In the data below, find each line carrying the string "Task" and copy it out.

════════

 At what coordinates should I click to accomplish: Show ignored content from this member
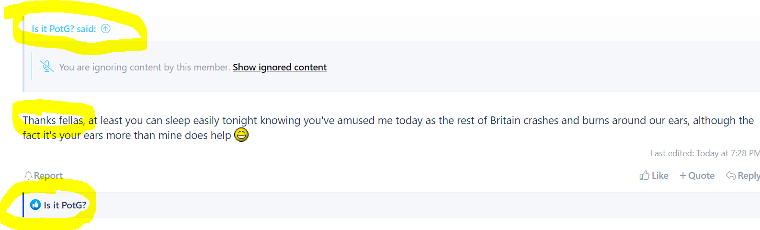280,67
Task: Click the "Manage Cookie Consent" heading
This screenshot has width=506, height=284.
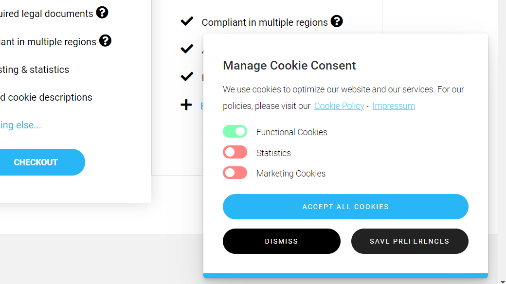Action: point(289,66)
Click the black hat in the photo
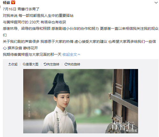Image resolution: width=159 pixels, height=137 pixels. click(59, 84)
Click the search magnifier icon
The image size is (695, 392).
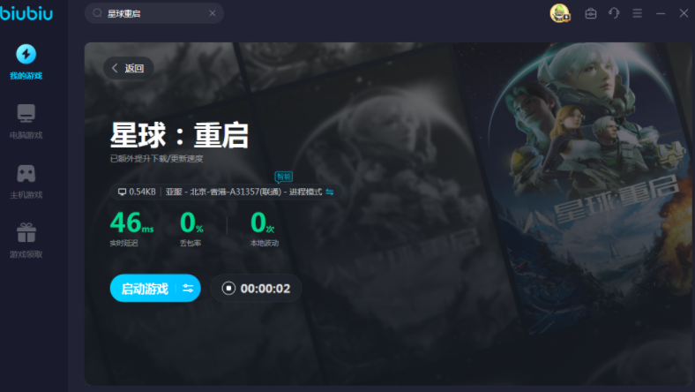point(97,14)
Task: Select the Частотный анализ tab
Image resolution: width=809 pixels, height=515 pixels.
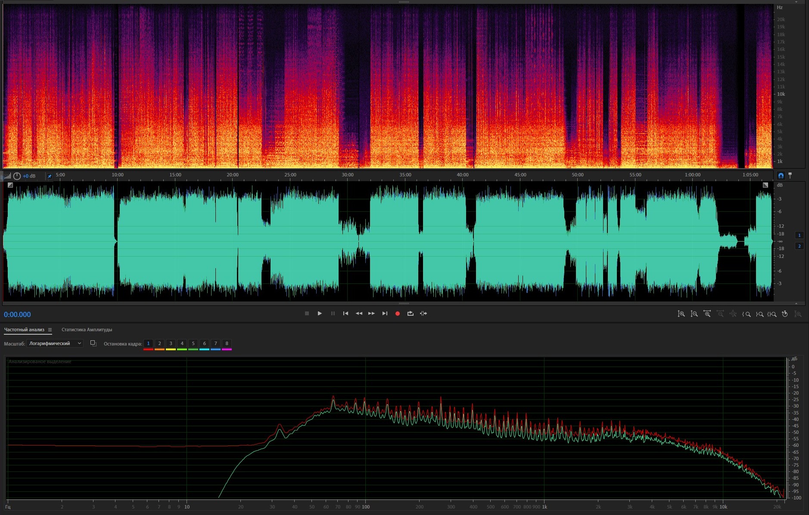Action: (x=24, y=330)
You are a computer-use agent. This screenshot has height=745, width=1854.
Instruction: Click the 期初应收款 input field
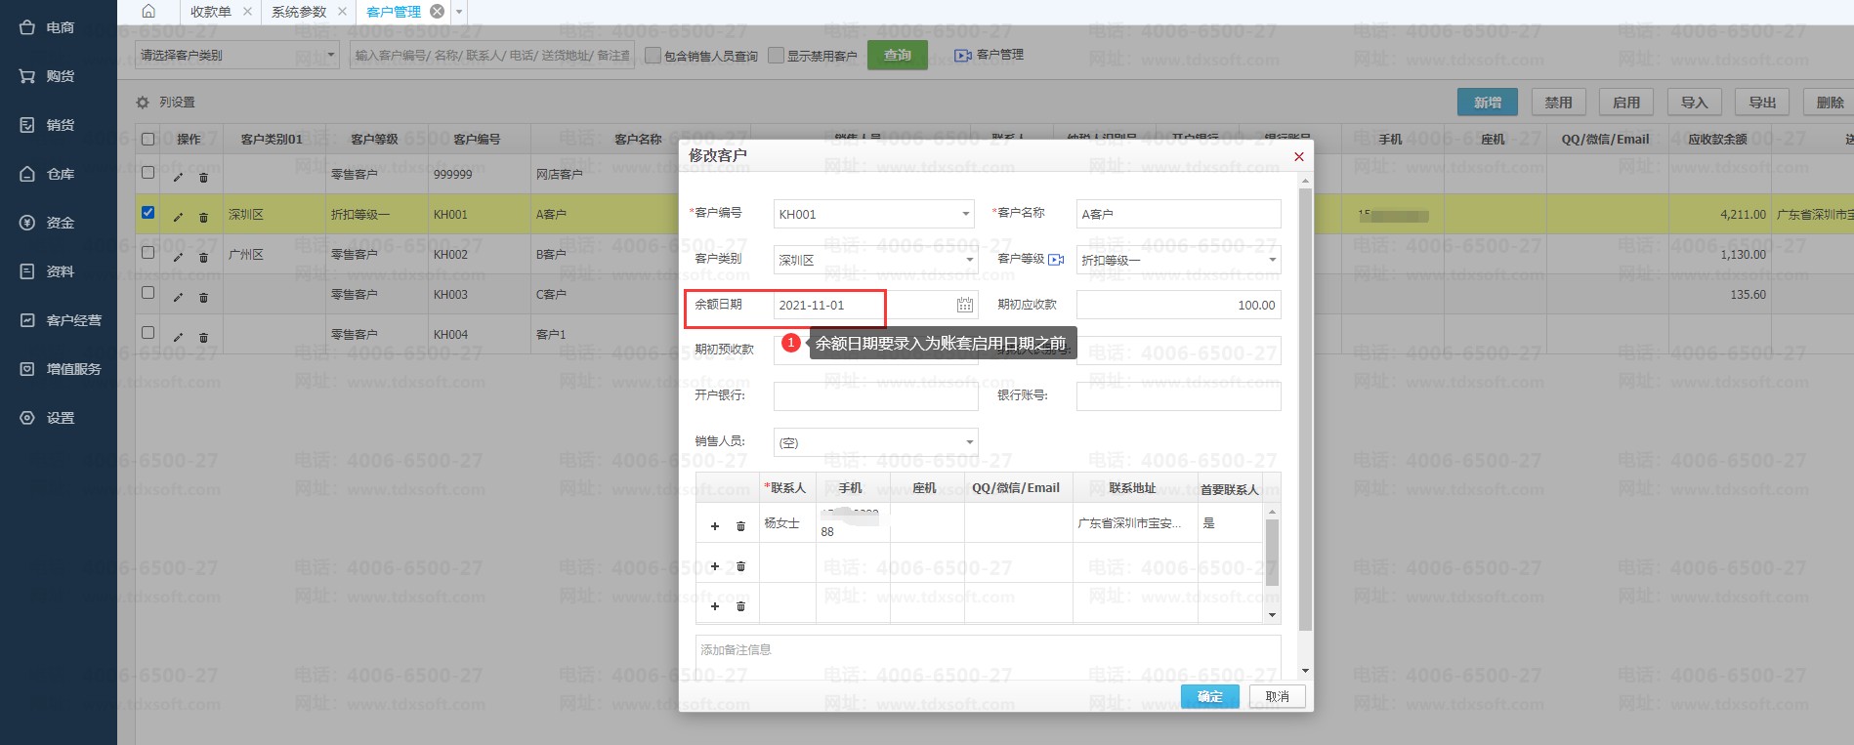[1178, 306]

════════

— Exercise result —
Task: Click the "Manage Cookie Consent" heading
Task: Select the Частотный анализ tab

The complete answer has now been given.